Some weeks ago I was asked by a company to help in a project. The company that asked is working in the business for arranging contracts between companies and software developers, so getting the right information about the job to do wasn't easy in the first discussion. A week later the job description was clear: implementing an encryption-function in MySQL/MariaDB. By asking Mr. Google I found this site: MariaDB Database Encryption. This describes in detail one approach for use in the engines InnoDB and XtraDB.
There was more information available: Mr. Google also told me this about encryption in MariaDB. I continued searching and started thinking about possible solutions.
I like to present some of my thoughts and experiments. As I said in other posts before: the code I will present here is only a proof of concept, it's not ready for commercial use.

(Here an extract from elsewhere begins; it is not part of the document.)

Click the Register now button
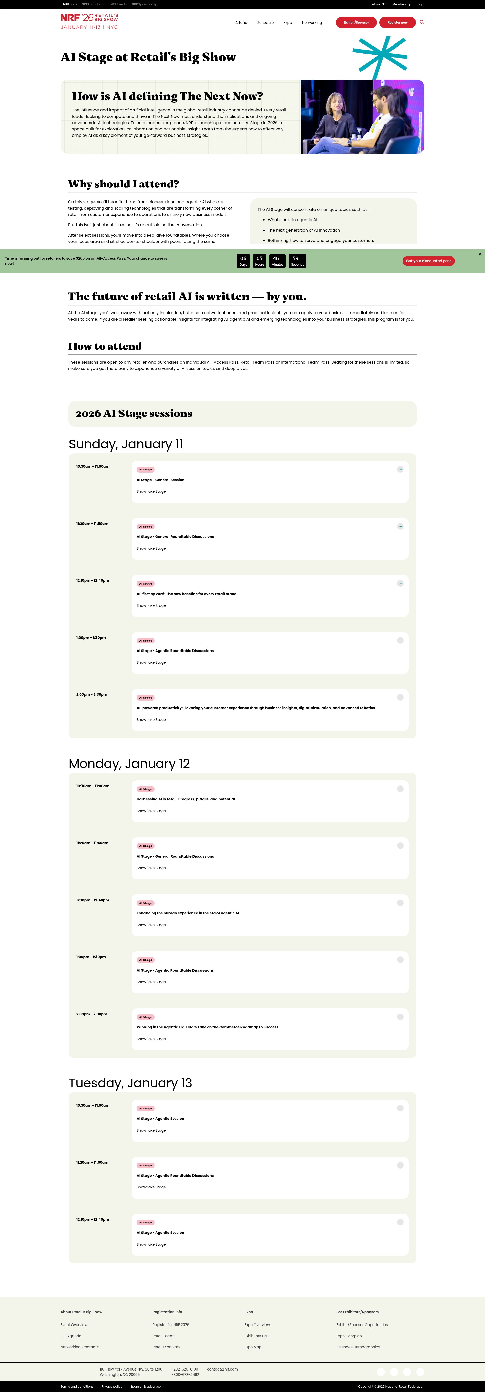Viewport: 485px width, 1392px height. click(398, 22)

As my focus is on the code of MariaDB/MySQL and not in the algorithm or code of any encryption-procedures I've chosen a simple function for simulating encryption: XOR. It's easy to implement, fast, encrypting and decrypting is identical (so I have only one routine to code) and the encrypted text is broken in some seconds (or less). Let's simply use this algorithm (you shouldn't use it for encrypting your data).
functions
MariaDB/MySQL contains functions for encrypting and decrypting your data. You will find a list of these functions here: 12.13 Encryption and Compression Functions. This page also contains examples on how to use these.As my "encryption" is XOR I would like to demonstrate this using this approach. So I have to write an UDF which implements this. You can find a description of UDFs here:CREATE FUNCTION UDF and an introduction into the rules for writing your own UDF here: 24.3 Adding New Functions to MySQL. And finally there is an example which you will find in the directory sql of the source-code: udf_example.c.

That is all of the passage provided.